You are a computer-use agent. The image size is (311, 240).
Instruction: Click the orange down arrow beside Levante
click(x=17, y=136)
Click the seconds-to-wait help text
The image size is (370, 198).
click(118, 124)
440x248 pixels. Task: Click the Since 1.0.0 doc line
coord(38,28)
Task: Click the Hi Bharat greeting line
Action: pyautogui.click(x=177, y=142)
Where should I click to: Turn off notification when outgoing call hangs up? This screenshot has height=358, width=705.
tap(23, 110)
+ + + + +
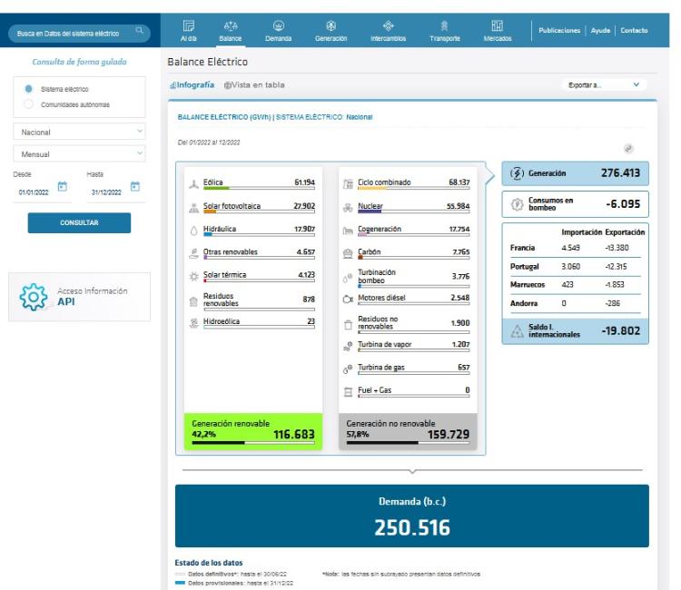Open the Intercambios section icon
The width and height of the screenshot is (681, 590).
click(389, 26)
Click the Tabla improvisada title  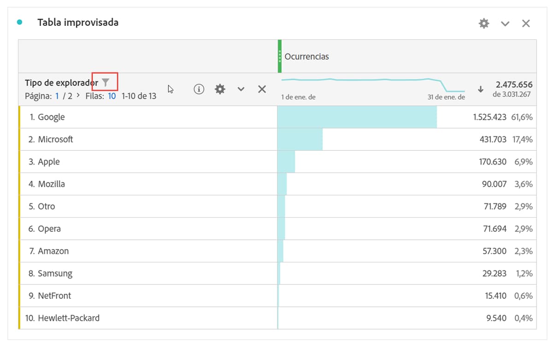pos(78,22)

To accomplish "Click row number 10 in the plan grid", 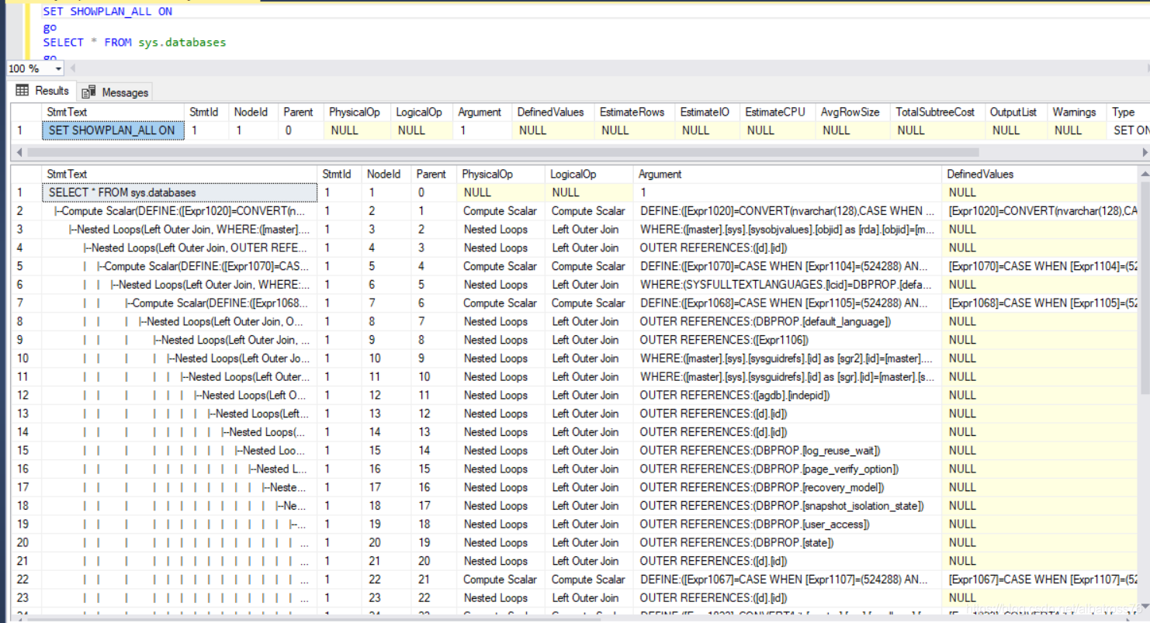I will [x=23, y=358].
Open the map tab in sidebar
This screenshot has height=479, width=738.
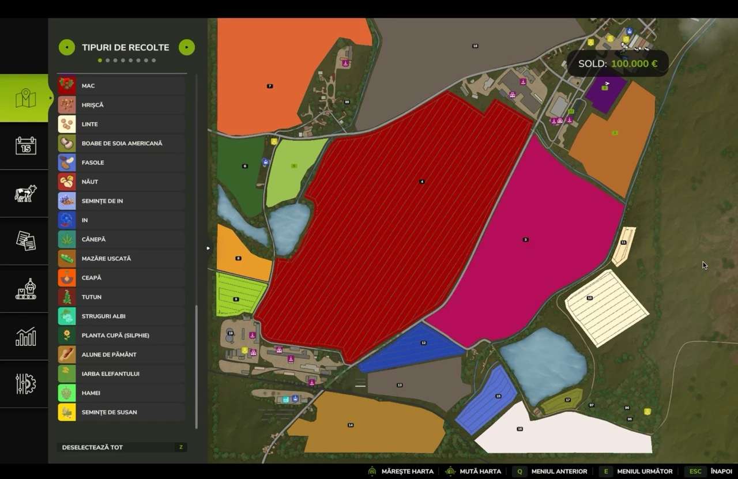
+ + + + +
### EXERCISE
Within the data above, the lines from the one with "Open the map tab in sidebar" to the one with "This screenshot has height=479, width=738." must be repeated exactly; no other line belongs in the answer.

### SOLUTION
Open the map tab in sidebar
This screenshot has height=479, width=738.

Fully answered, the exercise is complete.